**TASK TO CARRY OUT:**
Format these lines as a JSON list of strings, with one string for each line and blank lines skipped. Leave the pictures out of the list.

(Word and element location data)
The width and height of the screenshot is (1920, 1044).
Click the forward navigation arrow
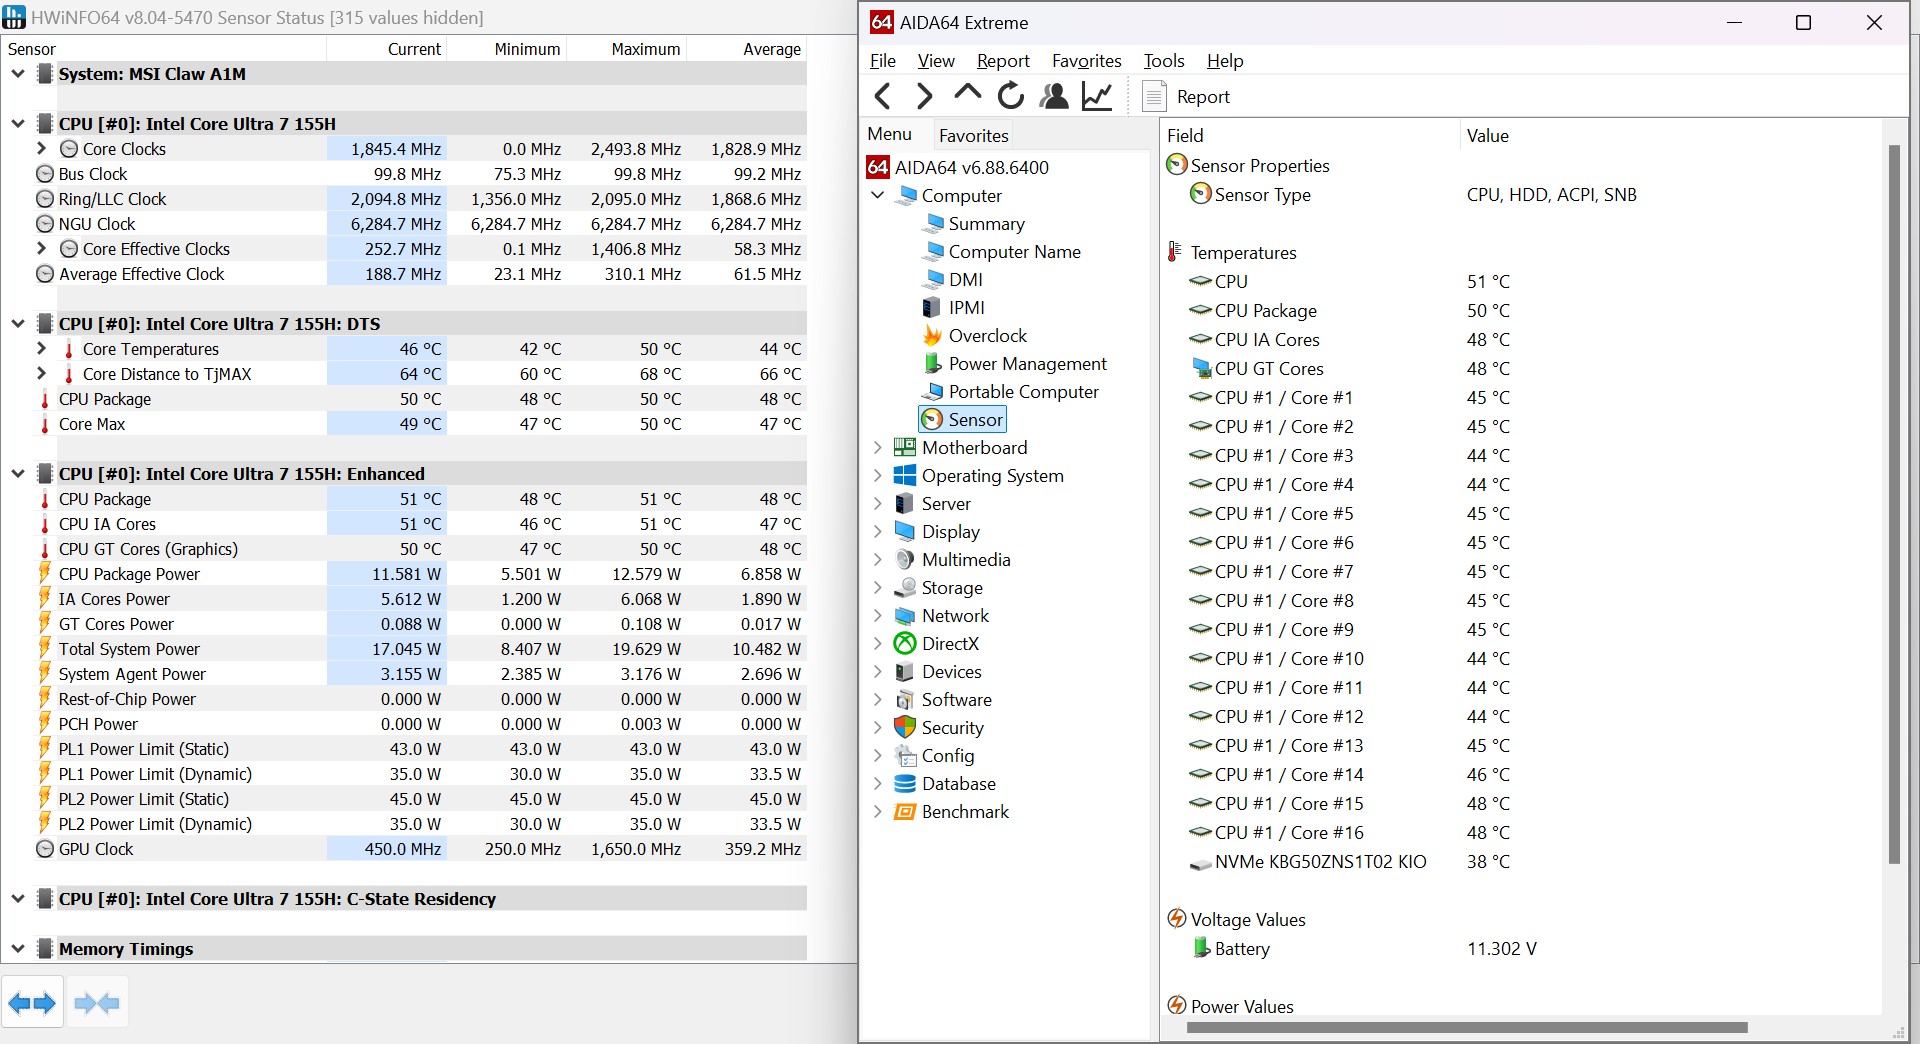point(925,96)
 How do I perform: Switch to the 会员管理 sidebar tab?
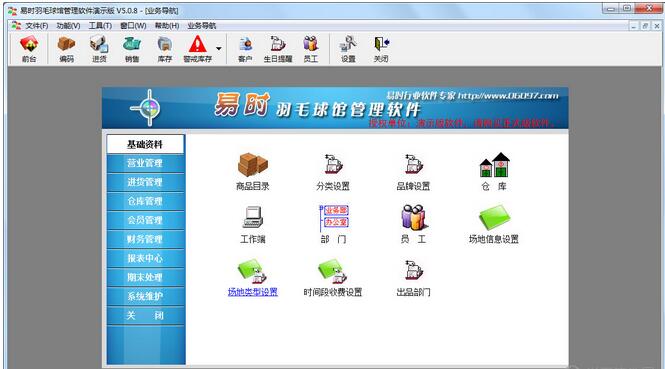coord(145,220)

**ANSWER TO THE TASK:**
[
  "The width and height of the screenshot is (1920, 1044).",
  "Click the forward navigation arrow",
  "point(925,96)",
  " How do I perform: Switch to the 会员管理 sidebar tab?",
  "coord(145,220)"
]